Annoying quirks of iTunes

For some stupid reason when I try and play an album on my iPod it shuffles the tracks, rather than playing them in the order on the CD. It's particularly annoying with the Glasvegas album because the tracks blend very well from one to the other, especially from Geraldine to It's My Own Cheating Heart... it didn't used to be like this. And randomly shuffling Paul Weller's 22 Dreams would have ruined the effect totally. How can I correct this?

I've also been messing about with Genius, it's thrown a few good playlists together, but I suspect it's based on purchase history given that it can't work out what to recommend from your own record collection when you click on a Beatles track. Ha.

Haughty 40

We've been to a few 40th birthday parties lately and I have to say, they've all been top nights out. Everyone seems really pleased to be out, it's a real landmark and I think our age know how to let rip in the right way. I think the right amount of effort is put into a 40th as well. We've been treated to live bands and a quirky DJ in the last few weeks. One of the live bands was the same one that I had for mine in 2006, and who were the band for the Y Factor. The other was fronted by Tony Hadley from Spandau Ballet. Yes, seriously, him. I would have written more about it on here but in these chastened times the last thing I'd want is to land some mate in the papers.

We've got another in a few weeks, but the person concerned doesn't know.

Positives from getting beat by Man Yoo

It's never pleasant to lose to that lot. And the walk back to our car up Livesey Branch Road was the wettest yomp ever.

Here are ten positives from yesterday, clutching at straws I know, but it could have been worse:

Face facts, we've come out of a good run, we meet this lot and they are very, very good. Rooney is deadly, Berbatov a fine footballer and Ferdinand very solid. What a spine. Ronaldo, however much he's a diving prick, is a marvellous player to watch. So, we got beaten, but by an excellent opposition.

The fifteen minute spell when we looked like the better side. Roque would have nailed it against lesser sides. They didn't like it up 'em.

We seem to have cut out the defensive errors that would have made the score even worse.

Jason Brown. He looked quality. The save from Giggs was awesome. Their first goal from the resulting corner shouldn't have been given and it was cruel on him. He deserved the home team man of the match award.

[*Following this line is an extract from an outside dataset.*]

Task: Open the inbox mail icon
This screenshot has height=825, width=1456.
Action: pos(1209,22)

Tugay. What a master. He can still hold his own on the most part even against Giggs and Berbatov, but lacked a fetcher and carrier to link with. It isn't Andrews, who got closer to the ball when he was on the bench than when he came on. Where is Vogel?

We took Sean and Fraser, two of Joe's school pals and Marple Athletic team mates. They really enjoyed seeing their team win 2-0.

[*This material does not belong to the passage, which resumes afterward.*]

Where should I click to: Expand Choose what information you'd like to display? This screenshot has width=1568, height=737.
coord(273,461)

The Roverstore is very good, the experiment with Sports World running the shop and selling shell suits galore was a mess. It's good to have our own temple of tat.

I bought 4000 Holes, the original Rovers fanzine. It was very good in parts. I laughed out loud at the story that Burnley are the 6th most hated club according to a spurious survey and the comment from the Pisoir Pundit that such a position will match their fingers.

I spotted Potty Mouth and Knuckle Head in the old seats. They will have got very wet.

Running total on the season tickets: That would have cost us £132, with booking fees. Add to the previous game, we've chalked off £275 worth from our total outlay. We'll have paid for them soon.

Er, that's about it.

Arabian Nights

A couple of Marple Leaf readers have recently moved to the Middle East to explore the brave new worlds of Dubai and Abu Dhabi. Coincidentally both have blogs to keep friends updated.

Britney of Arabia is here.

Chris the Greek is here.

Thursday, October 02, 2008

Baltimore - London

Not that I'm obsessed with The Wire or anything, but when I heard this, I thought - that sounds like Mayor Carcetti stiffing Commissioner Burrell.